An exercise in the obscure : how history is constructed on the Canterbury Roll (2021)
Type of ContentTheses / Dissertations
Degree NameMaster of Arts
PublisherUniversity of Canterbury
The central aim of this thesis is to understand how history was constructed on the fifteenth-century genealogical roll, Canterbury MS1, which is held at the University of Canterbury. The Roll traverses biblical history/mythology, Graeco-Roman mythology, British mythology, and history more contemporary to the Roll. It is the earlier parts of the manuscript, however, which this thesis is more interested in. Extant medieval scholarship is yet to recognise the value in disseminating the biblical and early material on rolls and universal chronicles. The present study, however, shows that much can be learned by applying a focused approach to the obscure material, looking primarily on the Roll-maker’s intentions in portraying certain events. This analysis looks at the Roll through three themes: empire, origins of people, and geography.
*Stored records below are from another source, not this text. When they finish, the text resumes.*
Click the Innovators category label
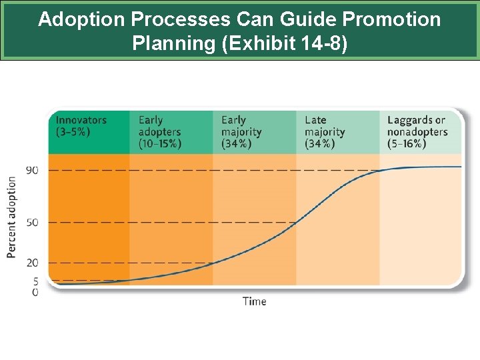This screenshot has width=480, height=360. [81, 120]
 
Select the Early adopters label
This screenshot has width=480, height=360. [159, 126]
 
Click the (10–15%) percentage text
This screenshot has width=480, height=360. [159, 144]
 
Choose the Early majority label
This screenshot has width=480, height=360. [241, 126]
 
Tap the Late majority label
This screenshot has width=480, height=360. [325, 126]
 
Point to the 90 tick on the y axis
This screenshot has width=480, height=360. [32, 170]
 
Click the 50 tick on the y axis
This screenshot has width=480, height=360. [32, 222]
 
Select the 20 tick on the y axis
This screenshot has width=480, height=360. [32, 263]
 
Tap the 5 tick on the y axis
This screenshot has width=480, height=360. [35, 281]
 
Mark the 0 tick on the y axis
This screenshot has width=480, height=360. [35, 292]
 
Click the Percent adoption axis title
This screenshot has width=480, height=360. [12, 217]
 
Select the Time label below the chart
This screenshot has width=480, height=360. [254, 301]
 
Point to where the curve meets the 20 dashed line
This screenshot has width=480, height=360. [213, 263]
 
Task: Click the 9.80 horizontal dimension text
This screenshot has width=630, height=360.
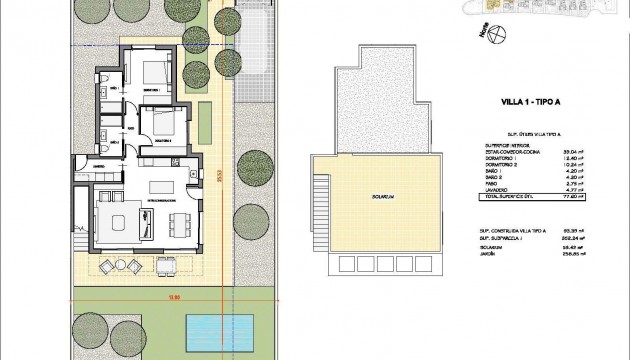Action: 144,296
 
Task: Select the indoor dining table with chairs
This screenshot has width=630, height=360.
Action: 180,221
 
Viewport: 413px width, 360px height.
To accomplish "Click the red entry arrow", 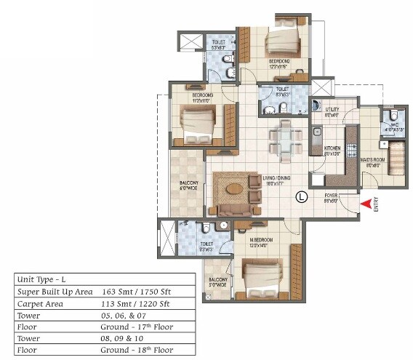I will pyautogui.click(x=365, y=204).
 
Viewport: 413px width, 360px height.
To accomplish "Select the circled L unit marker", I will pyautogui.click(x=302, y=196).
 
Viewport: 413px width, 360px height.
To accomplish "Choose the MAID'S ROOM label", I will pyautogui.click(x=373, y=162).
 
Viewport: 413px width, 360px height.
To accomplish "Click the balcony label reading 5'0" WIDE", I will pyautogui.click(x=218, y=283).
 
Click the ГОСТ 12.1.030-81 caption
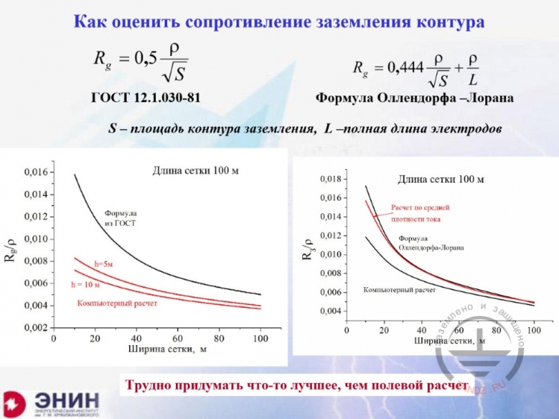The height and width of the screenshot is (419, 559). click(x=146, y=98)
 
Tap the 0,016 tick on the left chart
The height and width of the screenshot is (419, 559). click(x=34, y=172)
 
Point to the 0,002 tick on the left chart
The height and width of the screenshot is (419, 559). click(x=34, y=328)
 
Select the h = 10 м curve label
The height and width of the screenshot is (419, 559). click(x=86, y=285)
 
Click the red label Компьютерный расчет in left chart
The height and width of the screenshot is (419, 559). click(x=117, y=303)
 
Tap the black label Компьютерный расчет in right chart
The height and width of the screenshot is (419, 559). click(x=399, y=289)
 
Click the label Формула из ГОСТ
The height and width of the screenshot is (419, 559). click(x=120, y=217)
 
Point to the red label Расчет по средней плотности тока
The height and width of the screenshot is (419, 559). click(x=421, y=213)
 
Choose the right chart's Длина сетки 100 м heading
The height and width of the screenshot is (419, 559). click(x=440, y=179)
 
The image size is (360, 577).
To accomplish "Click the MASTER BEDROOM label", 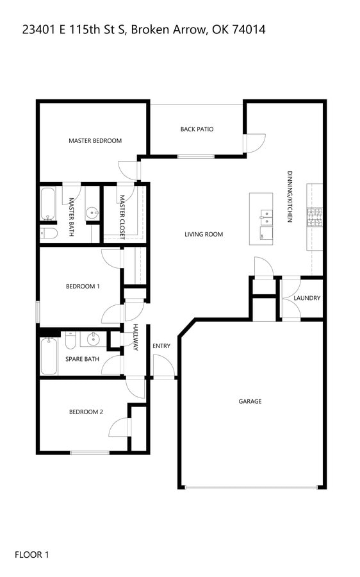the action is click(x=95, y=140).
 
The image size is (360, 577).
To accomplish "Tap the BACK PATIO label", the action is click(x=197, y=129).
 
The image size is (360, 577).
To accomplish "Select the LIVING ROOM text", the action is click(x=204, y=234).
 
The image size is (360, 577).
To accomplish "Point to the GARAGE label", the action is click(x=250, y=401).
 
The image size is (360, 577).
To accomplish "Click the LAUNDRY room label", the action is click(x=307, y=298).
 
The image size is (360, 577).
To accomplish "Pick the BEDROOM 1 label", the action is click(x=83, y=287).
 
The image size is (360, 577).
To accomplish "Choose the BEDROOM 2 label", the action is click(x=86, y=412).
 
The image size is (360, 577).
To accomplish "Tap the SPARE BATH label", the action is click(x=82, y=359).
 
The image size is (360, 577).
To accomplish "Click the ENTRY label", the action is click(x=161, y=346).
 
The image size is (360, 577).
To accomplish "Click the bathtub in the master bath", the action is click(x=47, y=203).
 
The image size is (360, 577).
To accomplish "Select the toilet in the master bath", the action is click(x=49, y=233).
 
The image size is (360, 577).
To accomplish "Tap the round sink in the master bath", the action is click(x=92, y=212).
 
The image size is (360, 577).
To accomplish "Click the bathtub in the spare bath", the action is click(x=49, y=356).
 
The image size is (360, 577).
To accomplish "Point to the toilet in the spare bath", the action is click(x=70, y=341).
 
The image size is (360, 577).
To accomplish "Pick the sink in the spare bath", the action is click(x=94, y=339).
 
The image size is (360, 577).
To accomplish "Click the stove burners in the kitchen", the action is click(x=315, y=217).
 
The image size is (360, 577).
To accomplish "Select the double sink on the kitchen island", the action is click(x=266, y=217).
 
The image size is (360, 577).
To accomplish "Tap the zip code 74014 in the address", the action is click(x=249, y=29).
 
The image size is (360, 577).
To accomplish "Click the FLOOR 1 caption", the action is click(x=31, y=555).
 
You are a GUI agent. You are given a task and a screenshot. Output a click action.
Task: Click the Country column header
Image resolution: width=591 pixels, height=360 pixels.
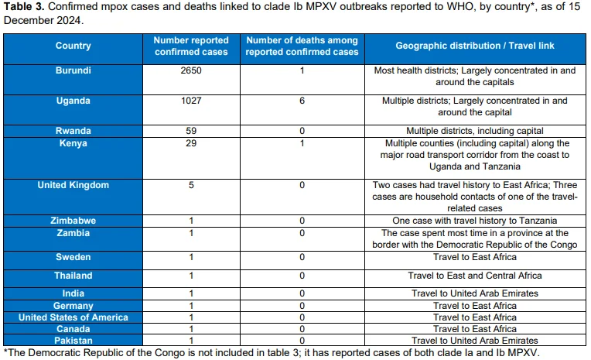point(73,46)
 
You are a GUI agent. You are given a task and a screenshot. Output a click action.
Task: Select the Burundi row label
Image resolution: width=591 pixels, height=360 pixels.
point(73,70)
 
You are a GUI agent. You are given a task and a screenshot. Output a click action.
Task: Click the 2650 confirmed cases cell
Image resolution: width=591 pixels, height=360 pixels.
point(191,70)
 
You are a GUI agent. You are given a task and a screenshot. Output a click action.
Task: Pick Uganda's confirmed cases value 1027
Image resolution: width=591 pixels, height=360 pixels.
point(191,101)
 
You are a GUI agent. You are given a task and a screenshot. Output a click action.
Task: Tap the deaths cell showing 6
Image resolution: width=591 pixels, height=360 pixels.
point(302,101)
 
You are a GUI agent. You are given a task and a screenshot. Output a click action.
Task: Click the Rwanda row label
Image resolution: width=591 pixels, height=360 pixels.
point(73,131)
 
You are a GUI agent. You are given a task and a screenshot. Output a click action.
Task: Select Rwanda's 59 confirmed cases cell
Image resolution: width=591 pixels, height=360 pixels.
point(191,131)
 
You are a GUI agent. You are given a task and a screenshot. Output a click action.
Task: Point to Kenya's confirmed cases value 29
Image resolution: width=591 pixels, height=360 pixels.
point(191,143)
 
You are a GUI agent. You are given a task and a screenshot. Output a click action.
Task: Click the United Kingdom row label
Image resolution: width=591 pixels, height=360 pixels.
point(73,185)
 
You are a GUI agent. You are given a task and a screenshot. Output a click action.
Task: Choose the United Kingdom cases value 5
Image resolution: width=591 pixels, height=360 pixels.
point(191,185)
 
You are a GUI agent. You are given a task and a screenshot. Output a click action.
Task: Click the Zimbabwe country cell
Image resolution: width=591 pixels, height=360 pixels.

In doing this, previously unknown insights into the Roll’s construction will be gained, revealing new sources and idiosyncrasies in the representation of certain periods of history. This study reveals that the construction of history on the Roll, although eclectic and contradictory, demonstrates a distinct and intentional thought process from the Roll-maker. By undertaking this analysis, this thesis demonstrates that an exercise in the obscure is worth engaging in.